{Low(er) Fat} Pad Thai
  • 8 ounces dried brown rice noodles
  • 2½ tablespoons fish sauce
  • 1½ tablespoons worcestershire sauce
  • 2 teaspoon hot chili sauce (such as Sriracha)
  • ½ cup sweet chili sauce ("no added sugar" version if you can find it)
  • 1¼ pound ground turkey
  • ¼ teaspoon cayenne
  • 3 tablespoons vegetable oil
  • 2 tablespoons garlic; minced
  • 1 red bell pepper; sliced
  • 3 large eggs
  • 2 cups bean sprouts
  • 2 cups green onions; sliced
  • 2 tablespoon lime juice
  • ¼ cup chopped roasted unsalted peanuts
  • ¼ cup chopped fresh cilantro
  1. In a large bowl, combine the noodles with water to cover. Soak until just tender, about 45 minutes, then drain.
  2. In a small bowl, combine the fish sauce, Worcestershire, sweet chili and hot chili sauce. Stir until the sugar dissolves. Set aside.
  3. Season the turkey with cayenne. In a wok or large saucepan, heat the oil over medium-high heat. Add the garlic, and cook, stirring, for 30 seconds.
  4. Add the turkey and cook until brown, 1 to 2 minutes. Transfer to a plate and cover to keep warm.
  5. Add a little more oil if necessary and add the red peppers. Cook, stirring until just getting crisp/tender, about 2 minutes.
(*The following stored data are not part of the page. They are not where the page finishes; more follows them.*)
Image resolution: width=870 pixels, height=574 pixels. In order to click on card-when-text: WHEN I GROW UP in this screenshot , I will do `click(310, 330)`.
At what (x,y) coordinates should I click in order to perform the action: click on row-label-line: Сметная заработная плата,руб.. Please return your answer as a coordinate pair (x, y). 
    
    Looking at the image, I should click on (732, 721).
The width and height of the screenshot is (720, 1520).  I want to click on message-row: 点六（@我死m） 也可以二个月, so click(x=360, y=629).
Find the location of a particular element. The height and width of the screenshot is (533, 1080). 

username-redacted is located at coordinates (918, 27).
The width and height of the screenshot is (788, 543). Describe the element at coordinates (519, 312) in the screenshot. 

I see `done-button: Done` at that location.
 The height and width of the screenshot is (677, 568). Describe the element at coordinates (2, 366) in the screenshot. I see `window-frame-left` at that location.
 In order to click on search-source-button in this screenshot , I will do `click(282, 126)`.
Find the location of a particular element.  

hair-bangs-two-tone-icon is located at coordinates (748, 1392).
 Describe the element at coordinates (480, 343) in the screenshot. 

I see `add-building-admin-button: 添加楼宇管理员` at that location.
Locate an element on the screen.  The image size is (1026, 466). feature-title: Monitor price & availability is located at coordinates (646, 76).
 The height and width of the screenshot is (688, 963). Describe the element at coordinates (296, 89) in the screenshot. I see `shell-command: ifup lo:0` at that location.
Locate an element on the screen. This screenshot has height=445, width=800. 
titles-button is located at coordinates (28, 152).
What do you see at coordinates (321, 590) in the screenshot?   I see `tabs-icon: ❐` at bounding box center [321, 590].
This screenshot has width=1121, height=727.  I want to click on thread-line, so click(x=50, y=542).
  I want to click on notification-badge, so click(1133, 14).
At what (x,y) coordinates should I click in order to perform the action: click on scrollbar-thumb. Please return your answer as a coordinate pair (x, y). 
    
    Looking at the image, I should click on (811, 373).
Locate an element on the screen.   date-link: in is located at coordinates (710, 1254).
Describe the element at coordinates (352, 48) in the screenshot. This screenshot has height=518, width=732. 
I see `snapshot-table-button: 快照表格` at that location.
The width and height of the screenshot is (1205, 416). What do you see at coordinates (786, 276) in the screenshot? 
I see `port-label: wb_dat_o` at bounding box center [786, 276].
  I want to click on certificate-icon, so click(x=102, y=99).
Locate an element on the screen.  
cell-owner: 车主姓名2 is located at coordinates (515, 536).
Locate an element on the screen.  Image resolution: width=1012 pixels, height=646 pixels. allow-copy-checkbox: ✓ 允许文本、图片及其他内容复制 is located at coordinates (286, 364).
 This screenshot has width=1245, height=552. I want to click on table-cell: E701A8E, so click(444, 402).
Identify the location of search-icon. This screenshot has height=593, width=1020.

Add the eggs and cook, stirring, until just set, about 45 seconds.
  6. Add the sprouts, onions, fish sauce mixture, and noodles, and cook, stirring, until warmed through.
  7. Add the turkey, lime juice and peanuts, and cook for 30 seconds. Transfer to a serving platter and sprinkle with cilantro and more peanuts. Serve immediately.